小山市議会2004年2月定例議会での一般質問要旨
質問
情緒障害児通級教室設置についてお伺い致します。去る平成十五年三月に文部科学省の『特別教室の在り方』に関する調査研究協力者会議の最終報告がなされ、注意欠陥・多動性障害(ADHD)、高機能自閉症について、これらの障害の定義、指導方法等が示されました。また、平成十四年度の「通常の学級に在籍する特別な教育支援を必要とする児童、生徒の実態調査」の結果も出され、LD、ADHD、高機能自閉症を含む、特別教育を必要とする生徒は約6%の割合で学級に在籍している可能性があるとの事です。
この様な中、「障害者基本計画」が閣議決定され「重点施策実施五ヶ年計画」が示され、そのプランの中で「小中学校における学習障害(LD)・注意欠陥・多動性障害(ADHD)等の児童生徒への教育支援を行う体制を整備する為のガイドラインが、平成十六年一月に取りまとめられました。これは特殊教育から特別教育への転換を図ると示されています。特別教育とは、これまでの特殊教育対象の障害だけでなく、その対称でなかったLD、ADHD、高機能自閉症も含めて、障害のある児童・生徒に対してその一人一人の教育的ニーズを把握し、当該児童・生徒の持てる力を高め、生活や学習上で困難を改善又は克服する為に適切な教育や指導を通じて、必要な支援を行うものであると定義されています。
さて、通級教室・・・これは、普通教室に在籍しながら週に一〜二時間の個別指導やグループ指導を受けられる教室です。種類として主に“言葉の教室”や、“情緒障害児通級教室”があり、軽度発達障害児が大勢利用しています。“言葉の教室”については、小山市にも若木小学校・乙女小学校・城東小学校・第一小学校の四校があります。しかし、情緒障害児通級教室は、小山市にはありません。県内の他の自治体を見ると宇都宮=三校、鹿沼=四校、今市=一校があります。県南地区には一校の設置もありません!!
人間の成長の中で療育から教育にかけての生活循環が一生の中で大きなウエイトを占めます。

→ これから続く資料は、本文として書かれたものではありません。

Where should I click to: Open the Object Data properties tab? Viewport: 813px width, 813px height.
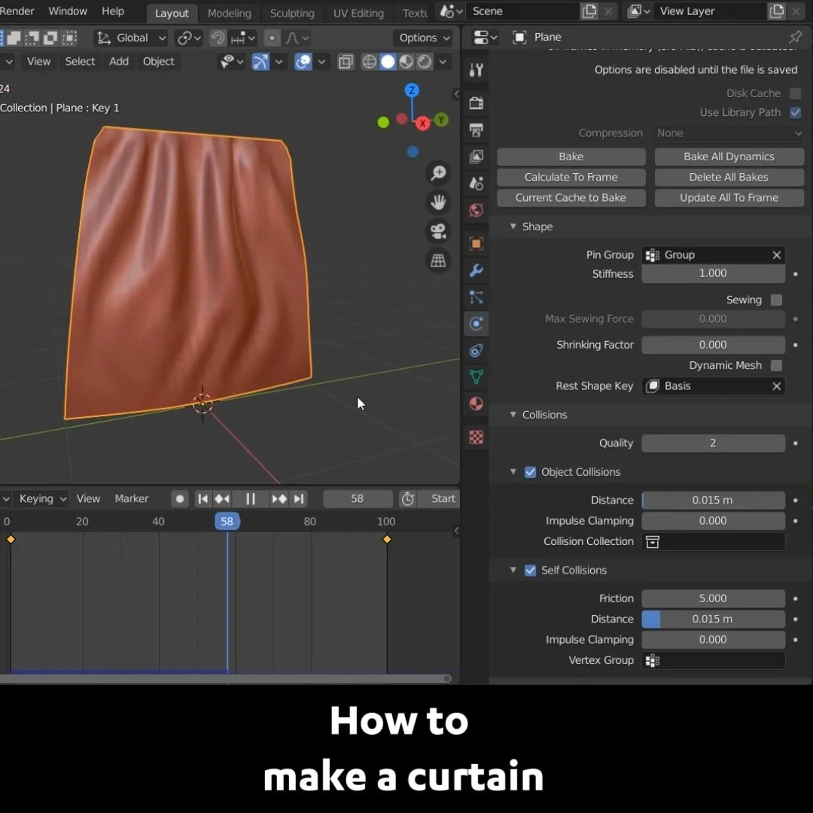click(476, 376)
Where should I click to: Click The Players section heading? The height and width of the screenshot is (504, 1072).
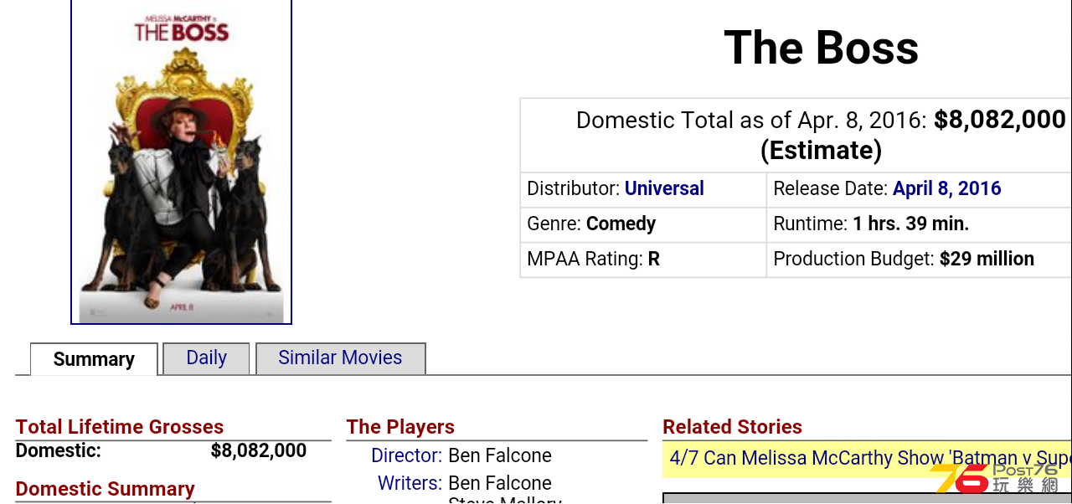[x=400, y=427]
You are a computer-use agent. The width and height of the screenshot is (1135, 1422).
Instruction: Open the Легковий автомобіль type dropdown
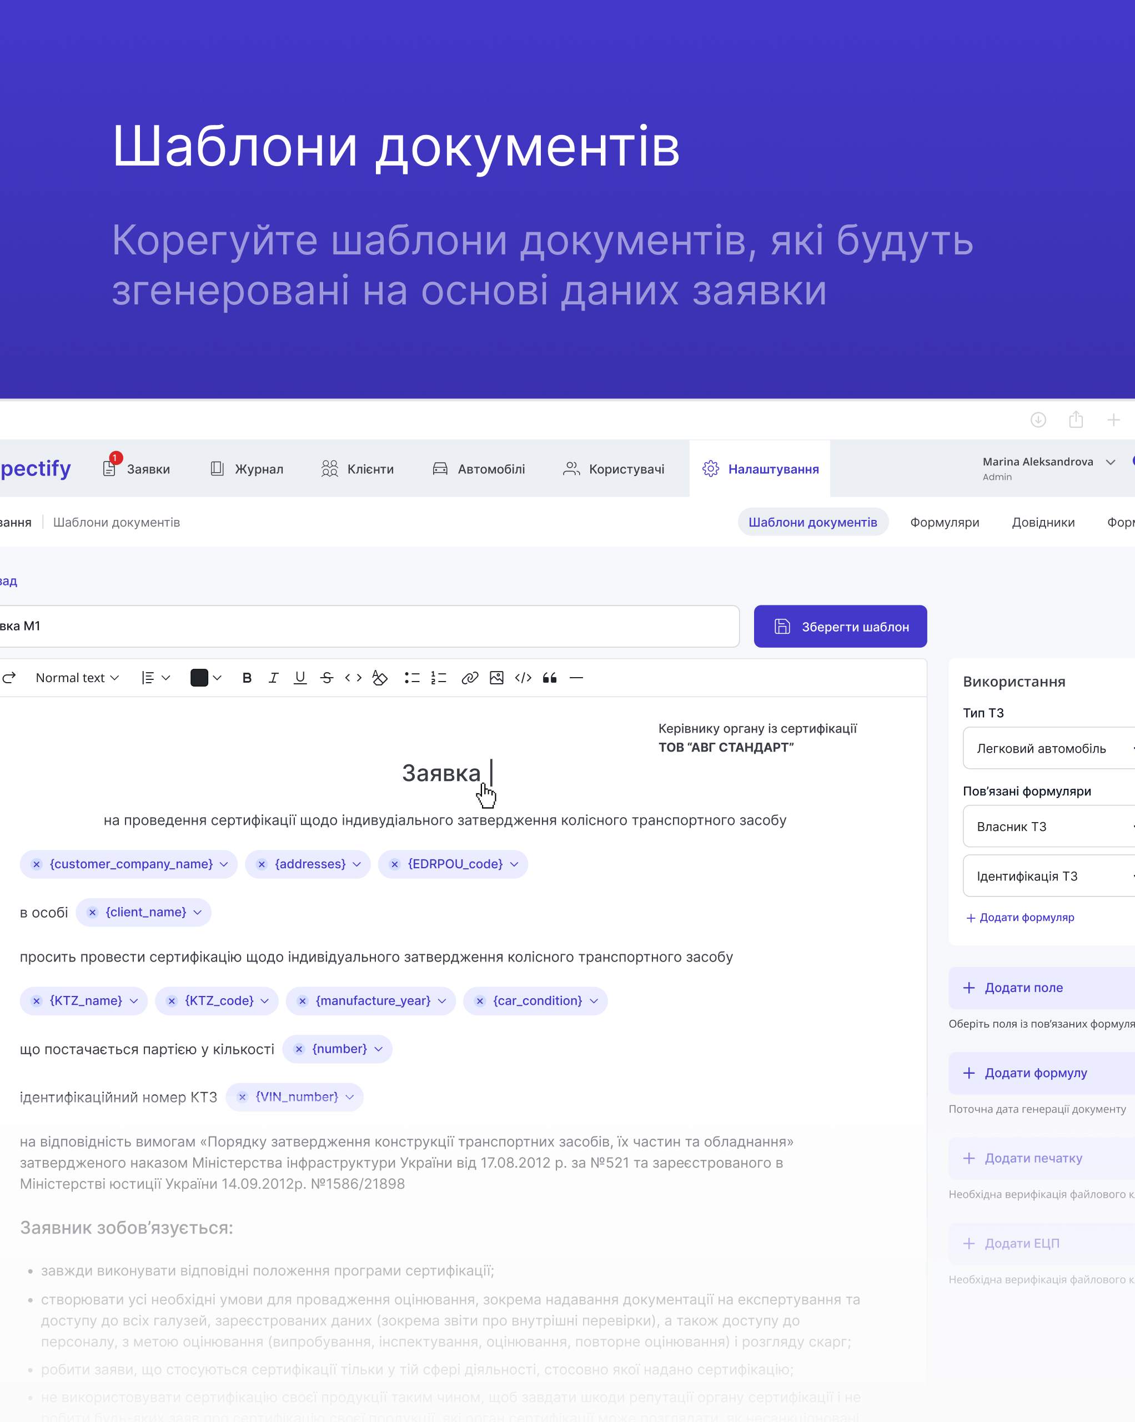(1049, 748)
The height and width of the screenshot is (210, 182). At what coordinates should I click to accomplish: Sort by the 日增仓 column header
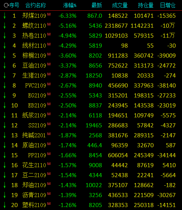pyautogui.click(x=168, y=6)
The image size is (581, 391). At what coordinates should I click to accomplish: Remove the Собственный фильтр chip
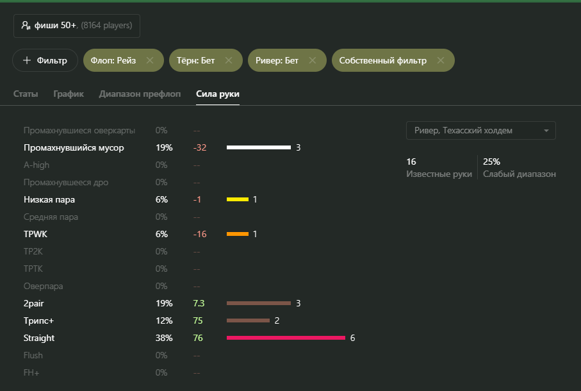pyautogui.click(x=441, y=60)
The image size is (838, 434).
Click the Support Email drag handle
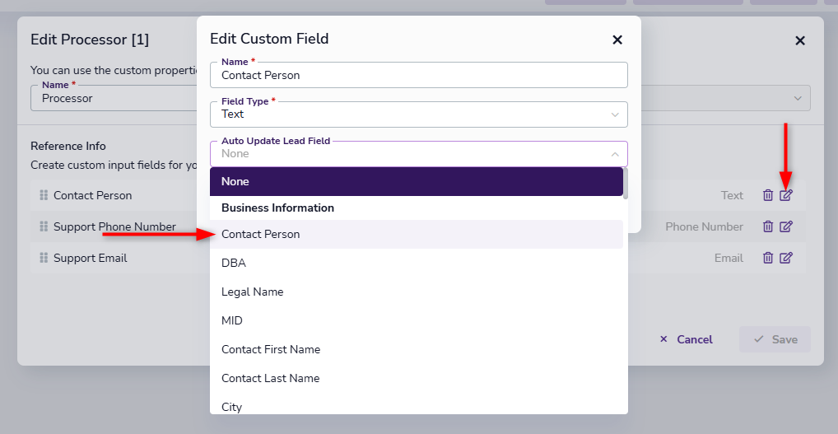click(x=43, y=258)
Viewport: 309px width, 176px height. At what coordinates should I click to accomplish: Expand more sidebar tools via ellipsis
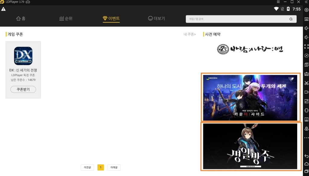(x=306, y=138)
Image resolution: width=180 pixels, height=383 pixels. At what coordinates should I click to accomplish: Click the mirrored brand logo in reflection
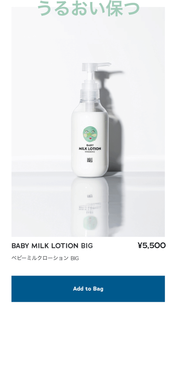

特に学習障害者(LD)の場合、友達と同じ行動を取れなかったり、勉強でつまずく面を持っていたり自信を失い、いじめられたりする事が多いようです。また、ADHDでは落ち着きがない、単調な作業ができないなどの障害がありますが心理療法や教育的介入によって問題が軽減することが知られています。これらの障害は、周りの人の理解を得られず適切な対応がされないと自虐行為をするなどの深刻な問題を引き起こすことがあります。これらの障害を持った子供を個別なニーズにあった教育を受けさせてあげる事が、将来就労時における社会の適応力を高める事ができる手段のひとつであると考えます。
これらの事を踏まえ、是非、情緒障害児通級教室の早期設置が必要だと思います。小山市としての考えをお聞かせ下さい。
答弁 (教育委員会学校教育課)
はじめに「情緒障害児通級教室設置について」お答えいたします。
障害のある児童生徒教育の場として特殊学級を多く開設し指導をしている中で、自閉症等の情緒障害児への対応として、各学校では情緒障害特殊学級を開設し指導の充実を図っております。近年は、通常の学級の中に学習障害(LD)や注意欠陥/多動性障害(ADHD)等軽度な障害があるために、集団不適応や学習困難を示す児童生徒が増えている現状があります。軽度な障害のある児童生徒には、特殊学級担任の実践例や市・県の相談員等専門家のアドバイスを参考に指導していますが、通常の学級だけの指導では、十分な効果を上げることが難しい状況です。学校の実態・保護者の要望等も考慮し、障害に応じた特別な指導の場として情緒障害通級指導教室の設置を進めることが必要であると考えています。
また、文部科学省作成の 「小・中学校における学習障害(LD)、注意欠陥/多動性障害(ADHD)等の児童生徒への教育支援を行う体制を整備するためのガイドライン」を全教職員に配布・活用していくとともに、これから報告される県の「栃木の障害児教育検討会」報告書を参考に、通級指導教室等の環境整備のための予算確保や教員の専門性の育成にも努めていく所存です。情緒障害通級指導教室設置については、平成十六年度開設に向けて県教育委員会と協議を進めておりますので、ご理解いただきたいと思います。